It started with a small cold. And then it turned into the most pathetic-sounding, barking cough I’ve ever heard. My whole family got sick, but my son stayed sick. He couldn’t sleep because of the dry, endless cough that progressed all night long. No humidifier, no hot bath could change the seal-like bark. After two nights spent worrying about my three-year-old boy, Monday morning came and I took him to his pediatrician.
I was going to write this post with my usual fun hyperbole and exaggeration, over telling my concern and foreboding. But truthfully speaking I was very worried. And I guess hyperbole is a little too close to the truth.
Regardless, the pediatrician informed me that it was simply croup, a very common illness in children, especially between the ages 2 and 5, that is brought on by normal viruses. The virus settles in the vocal cords, causing inflammation and irritation, which causes the barking cough and raspy-sounding voice. It also, like most colds, becomes worse at night.
Luckily, there is prednisone: steroids decrease the inflammation in the vocal cords and allows the throat to heal from the virus. It can heal on its own, apparently, with a week or more of persistent, tearing coughs, but the steroids heal the croup symptoms in a few days.
Further treatment does include hot, humid conditions, like a steamy shower or bath. And, seemingly contradictory, cold, dry conditions. The two work on the croup in differing ways. The hot, humidity draws blood to the throat, which sponsors healing. The cold mitigates the inflammation in the vocal cords.

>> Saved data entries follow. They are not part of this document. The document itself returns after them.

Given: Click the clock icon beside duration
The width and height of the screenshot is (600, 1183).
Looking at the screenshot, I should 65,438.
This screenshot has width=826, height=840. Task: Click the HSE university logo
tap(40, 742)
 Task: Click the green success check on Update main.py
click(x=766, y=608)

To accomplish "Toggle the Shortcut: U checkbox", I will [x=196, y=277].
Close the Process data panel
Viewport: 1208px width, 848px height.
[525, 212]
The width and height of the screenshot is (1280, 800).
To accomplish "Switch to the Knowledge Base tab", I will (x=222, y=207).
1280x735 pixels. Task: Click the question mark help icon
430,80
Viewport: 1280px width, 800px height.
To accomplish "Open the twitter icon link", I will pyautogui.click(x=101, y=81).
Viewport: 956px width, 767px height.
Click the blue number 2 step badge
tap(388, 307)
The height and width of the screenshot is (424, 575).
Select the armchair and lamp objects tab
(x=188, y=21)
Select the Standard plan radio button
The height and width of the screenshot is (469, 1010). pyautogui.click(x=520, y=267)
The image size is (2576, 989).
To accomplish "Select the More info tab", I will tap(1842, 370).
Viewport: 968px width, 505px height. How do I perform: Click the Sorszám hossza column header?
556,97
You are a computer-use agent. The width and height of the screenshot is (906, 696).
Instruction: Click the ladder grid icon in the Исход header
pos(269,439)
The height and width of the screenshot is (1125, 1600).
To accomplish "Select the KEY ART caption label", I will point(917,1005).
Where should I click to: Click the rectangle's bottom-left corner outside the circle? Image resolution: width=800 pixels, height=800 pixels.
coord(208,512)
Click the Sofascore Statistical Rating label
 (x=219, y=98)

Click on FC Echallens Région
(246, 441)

So, after taking a long walk in the brisk, autumn air, bathing in a hot tub, and drinking a teaspoon of prednisone, my boy slept great Monday night, and woke up without a sign of croup Tuesday morning.
What persisted for 5 days was another matter entirely. Apparently the prednisone has a side effect that can sometimes be experienced in toddlers. My boy was bouncing off the walls. Literally. He was running up the sides of walls and jumping off of them. He could not stop moving. And he was so LOUD! I mean, he always is loud, but the five days preceding his steroidal treatment were an amplification of everything wild in his body. I almost swore off all steroid medicines after that.
But then I remembered the terrifying cough in the night.
So, the crazies were dealt with and my boy got better.
Croup in toddlers is scary. Anytime your child is coughing so much they can’t sleep, you don’t sleep either. The worry, concern, it simply goes with the territory of being a parent. But don’t let croup keep you up all night. Go to a doctor. Hopefully your child won’t suffer the side effects of steroids like mine did.
And take a cool, fall walk. It does a world of good.